Although still in its early stages, Facebook’s Graph Search has caused something of a splash in the digital marketing space. As a high-profile move from the social media heavyweight, it signifies Facebook’s first real foray into the field of search, which is currently dominated by Google.
But Facebook’s search is fundamentally different to Google’s traditional web search. It relies on the company’s vast hoard of user data to deliver results showing how users connect to their friends, family and favourite brands. It’s search gone social.
Mark Zuckerberg once said that there are more than a trillion connections on Facebook, a number that continues to grow. Indexing this information and then making it available to users via a workable search function is a mammoth task. The idea behind Facebook Graph Search is to contexualise the things that consumers are saying and doing online. Many will talk to their Facebook friends about local coffee shops, clothing brands, favourite movies, songs or even local services.

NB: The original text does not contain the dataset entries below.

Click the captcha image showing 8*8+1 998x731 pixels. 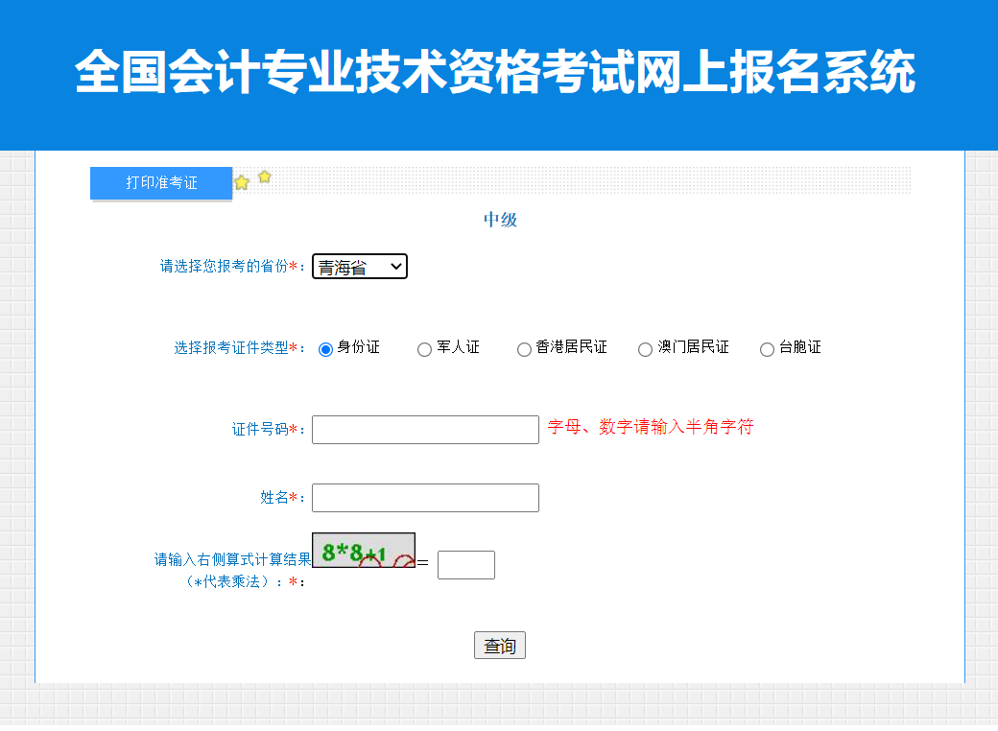pyautogui.click(x=364, y=550)
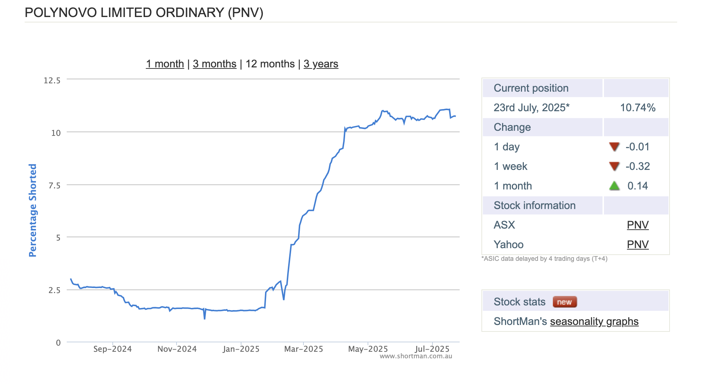Screen dimensions: 704x384
Task: Click the Polynovo Limited Ordinary (PNV) heading
Action: [x=144, y=13]
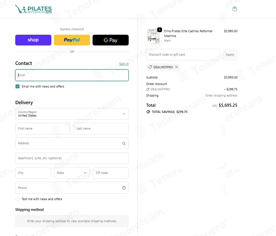
Task: Click the DEALHOTPRO tag icon chip
Action: 150,67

While this insight in itself is useful, imagine a brand being able to search this content based on tags, ‘Likes’ and comments. This added layer of insight provides context and sentiment to the conversations being conducted over Facebook.
So what will this mean for brands? For one, social media will become a lot more valuable and interesting as a channel of communication. With the ability to turn social conversations into contextual insights about a brand’s presence online, it could effectively increase the value of a ‘Like’ or recommendation. This is due to the fact that ‘Likes’ and recommendations will have a greater influence on Facebook searches, driving more traffic back to brand pages.
An additional benefit of generating more ‘Likes’ will be the added data this will give brands. Data is the new currency for marketers – it enables personalisation and targeting, which ultimately drives engagement with consumers and increases sales. A function like Graph Search may mean that consumers take more time to provide in-depth feedback to friends and define their interests more accurately. This would be greatly beneficial to marketers, enabling them to unlock greater insights about their own brand and their competitors.
Graph Search also has the potential to incentivise marketers to engage with customers across other channels. Facebook has been looking at developing its mobile offering for some time and speculation suggests that location-based services may play a role in the future of its new social search function. Imagine being able to search the website for user recommendations based on location. This is yet another example of how the value of real-time social feedback may increase and how it can deliver tangible returns for brands. With this in mind, cross-channel integration will become more important as marketers will look to encourage interaction through other digital touchpoints.
While it’s still early days, the potential for Facebook’s Graph Search to revolutionise the way brands and consumers alike are using social media platforms is great. If consumers can easily see what friends with similar interests are buying, this could spur them on to make those purchases for themselves. In short, socialising the buying process could pay off by increasing sales for brands. Facebook has been moving steadily towards commercialising the site, and recent news of the “Want” button was a significant step forward. This feature would allow users to signify intended purchases, an action which would then be visible to their friends on the site. From here, the next logical step will surely be for Facebook to enable users to make purchases directly through the site, in return for commission from the merchant.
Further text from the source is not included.